:: Task statement ::
Each line of the material is to be written out exactly.

:: Dataset entries ::
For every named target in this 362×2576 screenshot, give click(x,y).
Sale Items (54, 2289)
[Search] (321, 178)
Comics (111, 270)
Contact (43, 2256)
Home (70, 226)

:: The answer ::
For every named target in this 362×2576 screenshot, give click(x,y).
Sale Items (54, 2289)
[Search] (321, 178)
Comics (111, 270)
Contact (43, 2256)
Home (70, 226)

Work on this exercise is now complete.